IntZip is designed to provide encoding, decoding and containment testing nearly within a single loop through the given list and without the requirement of dynamic memory allocation, beside from allocating the result list itself. See Algorithm Description for details.

C++ Implementation

The public interface is provided by the header intzip.h. The implementation provides functions templates for encoding, decoding and containment testing.

Encoding

    template<typename T>
    void intzip::encode(const std::vector<T> &input, std::vector<T> &encoded);

Encodes a strictly increasing list of integers and stores the result in the given output vector.

Decoding

    template<typename T>
    void intzip::decode(const std::vector<T> &encoded, std::vector<T> &output);

Decodes a list that has been encoded before and stores the result in the given output vector.

Containment Testing

    template<typename T>
    bool intzip::contains(const std::vector<T> &encoded, const T test);

Determine from an encoded list whether or not a test value is contained within the original list without decoding.

Specializations

Specializations for the function templates are provided for the following types:

  • unsigned 16 bit integers of type T = uint16_t
  • unsigned 32 bit integers of type T = uint32_t
  • unsigned 64 bit integers of type T = uint64_t

The library may be compiled with or without C++11 support. When C++11 is enabled, the integer types are in the std:: namespace (i.e. from <cstdint>), otherwise the C-types from <stdint.h> are used.

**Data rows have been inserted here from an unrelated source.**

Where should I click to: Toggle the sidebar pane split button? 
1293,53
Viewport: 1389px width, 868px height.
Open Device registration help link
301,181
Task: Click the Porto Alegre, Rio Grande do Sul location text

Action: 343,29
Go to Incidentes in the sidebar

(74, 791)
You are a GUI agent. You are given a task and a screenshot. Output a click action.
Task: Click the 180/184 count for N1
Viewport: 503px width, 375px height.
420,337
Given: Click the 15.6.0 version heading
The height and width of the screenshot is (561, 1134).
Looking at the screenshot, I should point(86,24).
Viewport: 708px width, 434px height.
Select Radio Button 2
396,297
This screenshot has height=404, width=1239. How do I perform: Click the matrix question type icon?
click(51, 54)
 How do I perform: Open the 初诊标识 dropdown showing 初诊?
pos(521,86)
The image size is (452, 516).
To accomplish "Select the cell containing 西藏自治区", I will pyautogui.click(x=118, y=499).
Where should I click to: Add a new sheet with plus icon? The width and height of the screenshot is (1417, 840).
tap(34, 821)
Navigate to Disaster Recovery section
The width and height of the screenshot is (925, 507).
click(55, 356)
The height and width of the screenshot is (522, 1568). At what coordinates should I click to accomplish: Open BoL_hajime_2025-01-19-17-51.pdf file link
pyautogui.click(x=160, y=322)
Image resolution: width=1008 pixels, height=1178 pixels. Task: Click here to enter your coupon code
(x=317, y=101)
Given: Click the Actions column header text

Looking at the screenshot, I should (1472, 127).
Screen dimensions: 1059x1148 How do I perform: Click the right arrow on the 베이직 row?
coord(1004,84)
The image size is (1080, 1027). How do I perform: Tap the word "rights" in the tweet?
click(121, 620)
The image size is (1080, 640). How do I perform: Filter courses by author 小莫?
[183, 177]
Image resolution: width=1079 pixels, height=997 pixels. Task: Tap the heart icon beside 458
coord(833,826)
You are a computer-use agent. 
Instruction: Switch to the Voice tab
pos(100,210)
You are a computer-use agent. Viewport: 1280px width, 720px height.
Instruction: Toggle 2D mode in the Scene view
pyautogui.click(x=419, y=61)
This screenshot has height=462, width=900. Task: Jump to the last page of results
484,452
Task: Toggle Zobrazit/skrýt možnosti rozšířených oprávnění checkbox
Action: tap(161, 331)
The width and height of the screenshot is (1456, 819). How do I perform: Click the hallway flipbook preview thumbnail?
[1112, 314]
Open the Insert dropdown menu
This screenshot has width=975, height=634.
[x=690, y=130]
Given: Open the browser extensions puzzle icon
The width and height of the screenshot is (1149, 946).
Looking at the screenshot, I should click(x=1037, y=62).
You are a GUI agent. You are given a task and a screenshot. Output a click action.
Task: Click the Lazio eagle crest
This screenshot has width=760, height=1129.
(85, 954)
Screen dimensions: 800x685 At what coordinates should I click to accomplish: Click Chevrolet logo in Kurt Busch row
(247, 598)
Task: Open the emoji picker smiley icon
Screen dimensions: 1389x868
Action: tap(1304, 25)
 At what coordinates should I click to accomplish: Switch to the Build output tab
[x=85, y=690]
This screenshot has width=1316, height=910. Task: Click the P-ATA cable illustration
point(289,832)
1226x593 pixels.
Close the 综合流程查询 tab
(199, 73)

Dependencies and portability considerations

The C++ implementation does not depend on any other library. Please report any portability issues.

Sample Usage

The following test program demonstrates the usage of the library:

    // test.cpp
    #include <iostream> // std::cout
    #include <vector> // std::vector
    #include <cstdint> // std::uint32_t
    #include <intzip.h> // intzip::encode
    using namespace std;

    int main() {
        vector<uint32_t> v = {1, 2, 3, 4, 5, 6, 7, 8, 9}, e;
        intzip::encode(v,e);
        for (vector<uint32_t>::iterator it = e.begin(); it != e.end(); ++it)
            cout << hex << *it << endl;
        return 0;
    }

With GNU g++, you may compile and run the program as follows:


    $ g++ -Wall -std=c++11 -lintzip -o test test.cpp && ./test
    $ 8010100

That, is, the list of 32 bit integers 1 .. 9 is encoded into the single integer 0x8010100. This integer may be then passed to the intzip::decode function to get the original list back.